__TASK TO COMPLETE__. Pick out the lines below that contain the string "search" and copy them all.

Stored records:
■ ■ ■
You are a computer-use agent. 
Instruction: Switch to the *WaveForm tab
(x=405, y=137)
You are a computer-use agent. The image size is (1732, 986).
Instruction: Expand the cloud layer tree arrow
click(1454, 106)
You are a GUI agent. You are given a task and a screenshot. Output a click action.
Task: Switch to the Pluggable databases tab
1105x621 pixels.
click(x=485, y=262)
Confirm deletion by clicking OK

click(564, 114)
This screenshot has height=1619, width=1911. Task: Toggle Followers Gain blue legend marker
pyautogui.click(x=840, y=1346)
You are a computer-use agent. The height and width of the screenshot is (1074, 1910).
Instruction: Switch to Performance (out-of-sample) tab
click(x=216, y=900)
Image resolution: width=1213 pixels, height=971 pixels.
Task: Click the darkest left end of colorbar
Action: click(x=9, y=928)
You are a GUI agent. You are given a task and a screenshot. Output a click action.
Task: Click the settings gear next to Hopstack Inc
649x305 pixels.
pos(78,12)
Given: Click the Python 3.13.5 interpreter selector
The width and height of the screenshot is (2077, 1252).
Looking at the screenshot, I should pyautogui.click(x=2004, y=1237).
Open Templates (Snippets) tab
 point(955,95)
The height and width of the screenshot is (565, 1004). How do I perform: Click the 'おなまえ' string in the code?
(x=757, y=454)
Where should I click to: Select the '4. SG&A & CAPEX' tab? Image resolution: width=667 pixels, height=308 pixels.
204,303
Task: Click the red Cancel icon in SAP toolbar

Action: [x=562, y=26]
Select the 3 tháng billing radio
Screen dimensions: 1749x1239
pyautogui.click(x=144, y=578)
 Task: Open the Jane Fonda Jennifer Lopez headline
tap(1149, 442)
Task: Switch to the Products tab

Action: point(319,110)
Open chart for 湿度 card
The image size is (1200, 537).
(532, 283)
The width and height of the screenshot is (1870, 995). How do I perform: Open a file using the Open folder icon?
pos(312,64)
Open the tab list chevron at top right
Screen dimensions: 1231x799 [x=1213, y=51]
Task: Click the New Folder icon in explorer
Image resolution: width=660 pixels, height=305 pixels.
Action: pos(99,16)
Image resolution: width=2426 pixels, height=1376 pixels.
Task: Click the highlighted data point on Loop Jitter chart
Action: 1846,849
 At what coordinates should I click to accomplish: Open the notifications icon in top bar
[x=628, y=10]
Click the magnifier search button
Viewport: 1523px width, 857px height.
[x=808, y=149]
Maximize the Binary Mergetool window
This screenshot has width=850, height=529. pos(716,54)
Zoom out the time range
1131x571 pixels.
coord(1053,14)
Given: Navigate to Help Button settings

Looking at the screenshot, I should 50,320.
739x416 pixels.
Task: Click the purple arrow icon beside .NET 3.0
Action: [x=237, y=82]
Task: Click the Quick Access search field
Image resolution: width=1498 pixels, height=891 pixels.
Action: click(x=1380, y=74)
■ ■ ■
__TASK SOLUTION__.
Click the magnifier search button
Task: Click the Quick Access search field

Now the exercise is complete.